The MSO is relying on on-demand technology from Concurrent Computer Corp. to help run Start Over. Concurrent, which also supplied the technology for Time Warner's launch of subscription VOD in Columbia more than four years ago, stores the programming on one of its five "Real-Time Catcher" video servers in the Columbia area for fast playback.

Time Warner is also using BigBand Networks' Broadband Multimedia Router (BMR) to clean up the digital signals that the cable operator receives from the participating programmers. The BigBand BMR sends the encoded signals to a Mystro video server, which adds the instructions on which network shows can be used for the service. The Mystro server then passes on the signals to the Concurrent server for storage until viewers request their programs.

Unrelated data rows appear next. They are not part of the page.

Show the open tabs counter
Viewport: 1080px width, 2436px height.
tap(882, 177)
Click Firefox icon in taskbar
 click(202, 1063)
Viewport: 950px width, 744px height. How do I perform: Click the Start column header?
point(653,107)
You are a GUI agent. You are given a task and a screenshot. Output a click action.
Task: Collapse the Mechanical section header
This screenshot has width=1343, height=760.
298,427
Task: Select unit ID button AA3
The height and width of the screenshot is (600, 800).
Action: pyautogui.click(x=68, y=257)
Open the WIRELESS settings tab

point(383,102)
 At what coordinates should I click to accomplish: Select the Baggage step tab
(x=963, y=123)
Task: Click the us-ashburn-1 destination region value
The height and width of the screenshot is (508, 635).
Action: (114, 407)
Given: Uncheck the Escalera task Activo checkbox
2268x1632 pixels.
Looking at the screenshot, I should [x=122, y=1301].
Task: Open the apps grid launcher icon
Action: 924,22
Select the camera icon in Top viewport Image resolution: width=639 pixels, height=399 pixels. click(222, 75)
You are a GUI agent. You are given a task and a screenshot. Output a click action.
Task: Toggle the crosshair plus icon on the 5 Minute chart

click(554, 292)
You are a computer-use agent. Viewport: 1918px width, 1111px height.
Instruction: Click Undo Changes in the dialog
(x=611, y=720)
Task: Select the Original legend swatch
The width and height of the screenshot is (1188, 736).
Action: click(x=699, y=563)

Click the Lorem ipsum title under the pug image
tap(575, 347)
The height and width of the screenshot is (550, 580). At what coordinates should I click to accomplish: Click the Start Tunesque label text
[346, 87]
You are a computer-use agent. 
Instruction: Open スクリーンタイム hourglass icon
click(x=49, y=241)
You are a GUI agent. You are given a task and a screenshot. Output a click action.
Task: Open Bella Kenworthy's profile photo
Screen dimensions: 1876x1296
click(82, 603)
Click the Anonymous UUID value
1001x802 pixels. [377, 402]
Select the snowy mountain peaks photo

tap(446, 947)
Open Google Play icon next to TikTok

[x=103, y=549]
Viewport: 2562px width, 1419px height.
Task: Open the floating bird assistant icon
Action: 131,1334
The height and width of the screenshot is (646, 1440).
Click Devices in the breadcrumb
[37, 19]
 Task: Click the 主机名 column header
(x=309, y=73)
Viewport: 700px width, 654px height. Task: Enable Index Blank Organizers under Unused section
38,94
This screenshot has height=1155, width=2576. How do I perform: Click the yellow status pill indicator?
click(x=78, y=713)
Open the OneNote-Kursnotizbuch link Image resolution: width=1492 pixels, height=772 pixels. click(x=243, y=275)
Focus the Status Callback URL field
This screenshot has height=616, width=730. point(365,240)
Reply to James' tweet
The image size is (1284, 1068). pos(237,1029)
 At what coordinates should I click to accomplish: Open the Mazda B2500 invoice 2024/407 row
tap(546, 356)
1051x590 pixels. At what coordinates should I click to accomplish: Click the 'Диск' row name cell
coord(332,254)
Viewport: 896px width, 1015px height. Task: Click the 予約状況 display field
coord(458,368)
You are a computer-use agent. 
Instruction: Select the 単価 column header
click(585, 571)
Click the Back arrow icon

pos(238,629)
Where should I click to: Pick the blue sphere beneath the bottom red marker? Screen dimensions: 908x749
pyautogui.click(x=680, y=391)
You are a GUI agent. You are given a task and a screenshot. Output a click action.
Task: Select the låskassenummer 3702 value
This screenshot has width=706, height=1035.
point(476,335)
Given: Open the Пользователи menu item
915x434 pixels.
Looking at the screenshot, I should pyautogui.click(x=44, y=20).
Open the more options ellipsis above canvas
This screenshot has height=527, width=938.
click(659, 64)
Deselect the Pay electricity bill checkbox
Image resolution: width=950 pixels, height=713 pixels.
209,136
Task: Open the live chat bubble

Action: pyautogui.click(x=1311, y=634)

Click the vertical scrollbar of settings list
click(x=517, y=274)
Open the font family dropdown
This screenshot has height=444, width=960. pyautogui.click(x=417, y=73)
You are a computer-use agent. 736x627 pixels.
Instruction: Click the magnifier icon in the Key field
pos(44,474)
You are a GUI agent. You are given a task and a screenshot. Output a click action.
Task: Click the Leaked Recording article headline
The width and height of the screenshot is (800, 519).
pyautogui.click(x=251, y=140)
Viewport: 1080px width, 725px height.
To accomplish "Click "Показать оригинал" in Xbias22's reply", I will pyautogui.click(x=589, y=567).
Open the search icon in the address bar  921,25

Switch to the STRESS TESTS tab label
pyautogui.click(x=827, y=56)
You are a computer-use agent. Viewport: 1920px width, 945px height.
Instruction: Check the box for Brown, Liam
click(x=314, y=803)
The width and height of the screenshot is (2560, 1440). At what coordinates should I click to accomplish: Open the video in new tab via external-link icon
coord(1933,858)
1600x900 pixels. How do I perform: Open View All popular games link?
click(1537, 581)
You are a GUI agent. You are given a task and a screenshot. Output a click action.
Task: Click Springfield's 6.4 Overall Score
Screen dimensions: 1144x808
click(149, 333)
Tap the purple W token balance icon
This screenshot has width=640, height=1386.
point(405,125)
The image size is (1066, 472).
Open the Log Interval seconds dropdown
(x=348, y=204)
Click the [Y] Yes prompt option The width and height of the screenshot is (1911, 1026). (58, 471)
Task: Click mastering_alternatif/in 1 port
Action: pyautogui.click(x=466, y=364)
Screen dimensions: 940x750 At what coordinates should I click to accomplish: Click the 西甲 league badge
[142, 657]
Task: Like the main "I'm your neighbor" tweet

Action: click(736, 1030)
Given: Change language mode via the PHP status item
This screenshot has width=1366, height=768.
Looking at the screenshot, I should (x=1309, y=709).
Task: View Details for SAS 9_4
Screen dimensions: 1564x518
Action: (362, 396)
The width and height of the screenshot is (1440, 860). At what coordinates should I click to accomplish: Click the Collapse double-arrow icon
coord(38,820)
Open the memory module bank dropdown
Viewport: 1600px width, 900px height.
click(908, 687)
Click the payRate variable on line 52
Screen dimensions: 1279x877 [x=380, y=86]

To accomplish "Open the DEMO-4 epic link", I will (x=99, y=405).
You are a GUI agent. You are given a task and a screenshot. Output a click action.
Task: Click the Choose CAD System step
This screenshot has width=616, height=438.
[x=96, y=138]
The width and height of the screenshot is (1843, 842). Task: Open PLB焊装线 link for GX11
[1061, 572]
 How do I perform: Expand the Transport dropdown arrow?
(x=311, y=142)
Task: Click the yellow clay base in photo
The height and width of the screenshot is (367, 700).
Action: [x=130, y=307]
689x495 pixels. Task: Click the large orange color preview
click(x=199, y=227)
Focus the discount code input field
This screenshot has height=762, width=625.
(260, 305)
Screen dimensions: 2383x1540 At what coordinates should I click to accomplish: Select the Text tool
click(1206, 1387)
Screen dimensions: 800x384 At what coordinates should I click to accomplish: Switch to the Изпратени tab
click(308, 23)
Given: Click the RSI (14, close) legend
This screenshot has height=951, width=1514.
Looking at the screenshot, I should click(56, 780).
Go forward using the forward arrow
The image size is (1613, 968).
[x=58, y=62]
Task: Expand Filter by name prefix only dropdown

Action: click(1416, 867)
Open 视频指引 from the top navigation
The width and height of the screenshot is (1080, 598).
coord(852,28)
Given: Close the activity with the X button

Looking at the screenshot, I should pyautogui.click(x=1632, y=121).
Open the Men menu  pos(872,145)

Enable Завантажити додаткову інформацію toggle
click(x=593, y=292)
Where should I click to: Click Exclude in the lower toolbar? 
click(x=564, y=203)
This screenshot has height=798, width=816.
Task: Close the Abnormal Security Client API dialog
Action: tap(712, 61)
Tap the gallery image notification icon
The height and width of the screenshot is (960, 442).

With Start Over now available to at least 25,000 digital cable subscribers in the Columbia area, plans call for expanding its availability to all 137,000 digital cable homes throughout the Columbia region over the next few months. Time Warner then aims to launch the service in several more, still undisclosed markets later in 2006. Plans also call for expanding the number of Start Over-enabled programs.

The Start Over rollout comes as Time Warner continues to promote its regular DVR service heavily. The MSO ended the third quarter with 1.3 million DVR subscribers, after netting 134,000 customers during the summer period. DVR users now make up nearly one-quarter, or about 24%, of the company's growing digital video base.